Trying to explain her "inordinate interest in animals and athletes," she said: "They are subjects for art and exemplars of it, are they not? Minding their own business. Pangolins, hornbills, pitchers, catchers, do not pry or prey — or prolong the conversation; do not make us self-conscious; look their best when caring least. … Perhaps I really don't know. I do know that I don't know how to account for a person who could be indifferent to miracles of dexterity, a certain feat by Don Zimmer — a Dodger at the time — making a backhand catch of a ball coming hard from behind on the left, fast enough to take his hand off."
Her collections include Observations (1924), The Pangolin and Other Verse (1936), What Are Years (1941), Like a Bulwark, (1956), O To Be a Dragon (1959), Dress and Kindred Subjects (1965), Tell Me, Tell Me: Granite, Steel and Other Topics (1966), and The Accented Syllable (1969). She also wrote a verse translation of the Fables of La Fontaine (1954) and a book of literary essays called Predilections (1955). "Predilection" was one of her favorite words.
Poet Elizabeth Bishop once called Marianne Moore "the world's greatest living observer." She was already a famous American poet when in 1955 the Ford Motor Company asked for her help in naming its latest car model. She came up with the names Mongoose Civique, Varsity Stroke, the Anticipator, Resilient Bullet, Ford Silver Sword, Thunder Crester, Pastelogram, the Intelligent Whale, Andante con Moto and, ultimately, Utopian Turtletop. But the Ford Company went with the name Edsel for the new car, after Henry Ford's son. The car did not sell well.

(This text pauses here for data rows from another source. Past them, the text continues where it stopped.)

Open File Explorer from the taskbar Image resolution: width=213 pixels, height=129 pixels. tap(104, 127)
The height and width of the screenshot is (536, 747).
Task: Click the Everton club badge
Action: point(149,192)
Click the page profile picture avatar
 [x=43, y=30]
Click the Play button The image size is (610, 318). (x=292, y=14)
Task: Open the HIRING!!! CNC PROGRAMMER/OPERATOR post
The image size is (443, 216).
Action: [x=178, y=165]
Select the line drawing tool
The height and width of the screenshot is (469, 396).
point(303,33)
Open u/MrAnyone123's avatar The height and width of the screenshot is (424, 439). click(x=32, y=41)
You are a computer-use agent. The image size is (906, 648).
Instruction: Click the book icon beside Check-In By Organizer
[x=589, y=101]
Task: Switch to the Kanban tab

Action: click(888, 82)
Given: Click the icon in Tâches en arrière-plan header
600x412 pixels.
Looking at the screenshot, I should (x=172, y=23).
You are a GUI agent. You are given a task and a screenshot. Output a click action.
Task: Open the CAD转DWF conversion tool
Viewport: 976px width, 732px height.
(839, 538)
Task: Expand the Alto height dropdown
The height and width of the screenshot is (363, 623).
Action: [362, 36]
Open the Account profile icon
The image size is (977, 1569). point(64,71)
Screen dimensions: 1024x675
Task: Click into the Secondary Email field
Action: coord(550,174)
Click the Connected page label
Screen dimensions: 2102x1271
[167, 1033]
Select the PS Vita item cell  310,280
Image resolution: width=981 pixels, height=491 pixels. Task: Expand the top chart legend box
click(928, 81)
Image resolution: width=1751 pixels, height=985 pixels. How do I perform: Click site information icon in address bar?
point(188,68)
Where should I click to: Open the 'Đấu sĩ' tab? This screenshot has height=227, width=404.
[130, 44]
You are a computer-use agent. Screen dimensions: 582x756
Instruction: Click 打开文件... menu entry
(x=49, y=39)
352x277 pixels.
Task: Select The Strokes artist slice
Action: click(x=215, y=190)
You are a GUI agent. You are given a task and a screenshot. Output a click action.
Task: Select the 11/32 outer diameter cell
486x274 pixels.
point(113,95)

Moore was lifelong friends with poet Wallace Stevens. She was also a lifelong Republican and a devout Presbyterian. She never married and she lived with her mom until her mom's death. She was a literary celebrity around New York, and could be seen around the city wearing a black cape and a triangular-shaped hat, her hair done up in a braid. At the age of 78, she appeared on the cover of Esquire magazine.
She hung out at the Bronx zoo and with the New York mayor, and she loved to go to boxing matches and baseball games, and — at the age of 80 — ecstatically threw the first pitch at the 1968 Yankee Stadium season opener. She suffered a stroke right afterward. She had a series of small strokes in her later years; after one of them she said, "Nearly every word I write now lacks a final letter." She lived until 1972.
She once wrote: "Poetry. I, too, dislike it: There are things that are important beyond all this fiddle. [But,] if you demand on the one hand / the raw material of poetry in / all its rawness and / that which is on the other hand / genuine, then you are interested in poetry."
And, "Poetry is the art of creating imaginary gardens with real toads."
From the archives:
It's the birthday of the poet Ted Berrigan, (books by this author) born in Providence, Rhode Island (1934). He was the author of many collections of poetry, including Poems, In Brief (1971), Red Wagon (1976), and A Certain Slant of Sunlight (1988).
It's the birthday of Georgia O'Keeffe, born in Sun Prairie, Wisconsin (1887), who was an unknown 29-year-old art teacher when a series of her charcoal drawings wound up in the hands of the photographer and art promoter Alfred Stieglitz, and he put the drawings in his art gallery on Fifth Avenue in New York City without even asking her. At first, she was angry that her work had been exhibited without her permission, but the drawings made her famous, the first American woman to be taken seriously by the art world.
She eventually met Stieglitz; they hit it off and got married. O'Keeffe eventually became even more famous for her paintings of flowers, but when asked why she chose flowers as her subject, she said, "Because they're cheaper than models and they don't move."